As of per current process audit information for RDS PostgreSQL and Aurora PostgreSQL are logged in postgreSQL log file and that can be exported to cloudwatch logs. Reading audit information from log file is complex as logs file contain huge amount of logging information for database.

This document provides a comprehensive guide on exporting RDS PostgreSQL or Aurora PostgreSQL audit logs from CloudWatch Logs to Amazon S3 in CSV format. The solution automatically processes audit logs in near real-time, making them easily accessible and queryable for compliance, security analysis, and auditing purposes. Using this approach, audit data is extracted to CSV file and append all audit data in one file on daily basis.

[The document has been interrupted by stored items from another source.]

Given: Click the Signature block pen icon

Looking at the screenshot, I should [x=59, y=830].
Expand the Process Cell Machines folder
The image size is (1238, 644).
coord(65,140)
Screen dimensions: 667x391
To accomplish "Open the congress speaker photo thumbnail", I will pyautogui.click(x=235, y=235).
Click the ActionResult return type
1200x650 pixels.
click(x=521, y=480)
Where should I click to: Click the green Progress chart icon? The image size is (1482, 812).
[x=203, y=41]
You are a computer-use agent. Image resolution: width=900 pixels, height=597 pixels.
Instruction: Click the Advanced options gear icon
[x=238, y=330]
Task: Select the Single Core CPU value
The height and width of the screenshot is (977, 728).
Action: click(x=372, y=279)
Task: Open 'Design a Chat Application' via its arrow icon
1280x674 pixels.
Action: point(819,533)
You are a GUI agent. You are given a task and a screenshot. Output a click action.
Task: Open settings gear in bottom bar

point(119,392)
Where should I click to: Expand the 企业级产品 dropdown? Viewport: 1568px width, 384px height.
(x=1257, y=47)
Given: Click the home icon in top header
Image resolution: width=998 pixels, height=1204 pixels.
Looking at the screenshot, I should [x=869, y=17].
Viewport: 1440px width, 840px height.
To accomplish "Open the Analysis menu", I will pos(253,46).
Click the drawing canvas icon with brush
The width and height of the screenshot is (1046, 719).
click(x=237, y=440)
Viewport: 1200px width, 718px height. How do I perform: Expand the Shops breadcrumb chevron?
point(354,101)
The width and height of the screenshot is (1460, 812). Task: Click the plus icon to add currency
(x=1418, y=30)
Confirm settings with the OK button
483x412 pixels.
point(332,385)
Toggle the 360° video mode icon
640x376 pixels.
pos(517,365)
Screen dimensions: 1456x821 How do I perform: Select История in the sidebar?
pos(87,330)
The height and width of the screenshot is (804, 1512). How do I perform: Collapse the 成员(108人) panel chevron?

Benefits of Exporting to S3

Exporting audit logs to S3 offers several advantages:

  • Cost-effective long-term storage
  • Structured format (CSV) for easy analysis
  • Integration with analytics services (Athena, Redshift, etc.)
  • Immutable storage for compliance requirements
  • Lifecycle policies for archiving older logs

Architecture

  1. RDS PostgreSQL/Aurora PostgreSQL generates audit logs and that are sent to CloudWatch Logs if export to cloudwach is enabled
  2. The Subscription Filter identifies audit log entries and invokes the Lambda function
  3. Lambda parses the logs, extracts structured data, and converts to CSV format
  4. Lambda appends the new log entries to a daily CSV file in S3
  5. Files are organized in S3 using a YYYY/MM/DD folder structure

Prerequisite

  1. Make sure you have auditing enabled in your RDS PostgreSQL or Aurora PostgreSQL instance/cluster and extension is already created in database. If not already enable, then kindly enable auditing first for RDS PostgreSQL or Aurora PostgreSQL

  2. Make sure postgresql.log export to cloudwatch is enabled. If not please enable exporting postgresql log to cloudwatch.

  3. CloudWatch Logs group receiving PostgreSQL logs

  4. S3 bucket for storing processed logs

  5. IAM permissions to create Lambda functions and CloudWatch Logs subscription filters

Step 1: Create IAM Role for Lambda

Create an IAM role with permissions to:

  • Write logs to CloudWatch Logs
  • Read from CloudWatch Logs
  • Read and write objects in the target S3 bucket
# Create IAM role with trust policy
aws iam create-role \
  --role-name PostgreSQLAuditLogProcessorRole \
  --assume-role-policy-document '{
    "Version": "2012-10-17",
    "Statement": [
      {
        "Effect": "Allow",
        "Principal": {
          "Service": "lambda.amazonaws.com"
        },
        "Action": "sts:AssumeRole"
      }
    ]
  }'

# Attach policy to IAM role
aws iam put-role-policy \
  --role-name PostgreSQLAuditLogProcessorRole \
  --policy-name LambdaPolicy \
  --policy-document '{
    "Version": "2012-10-17",
    "Statement": [
      {
        "Effect": "Allow",
        "Action": [
          "logs:CreateLogGroup",
          "logs:CreateLogStream",
          "logs:PutLogEvents"
        ],
        "Resource": "arn:aws:logs:*:*:*"
      },
      {
        "Effect": "Allow",
        "Action": [
          "s3:PutObject",
          "s3:GetObject",
          "s3:ListBucket"
        ],
        "Resource": [
          "arn:aws:s3:::<YOUR_BUCKET_NAME>/*",
          "arn:aws:s3:::<YOUR_BUCKET_NAME>"
        ]
      }
    ]
  }'

Step 2: Create Lambda Function

Create a Lambda function to process the audit logs:

  1. Create a Python file named postgresql_audit_log_processor.py with the following code:
import base64, gzip, json, io, csv, re, traceback
import boto3
from datetime import datetime
from botocore.exceptions import ClientError

# Initialize S3 client and constants
s3 = boto3.client('s3')
TARGET_BUCKET = '<YOUR_BUCKET_NAME>'
TARGET_PREFIX = 'audit_logs/'
CSV_HEADERS = ['timestamp', 'log_level', 'user', 'database', 'action', 'object_type', 'object_name', 'query']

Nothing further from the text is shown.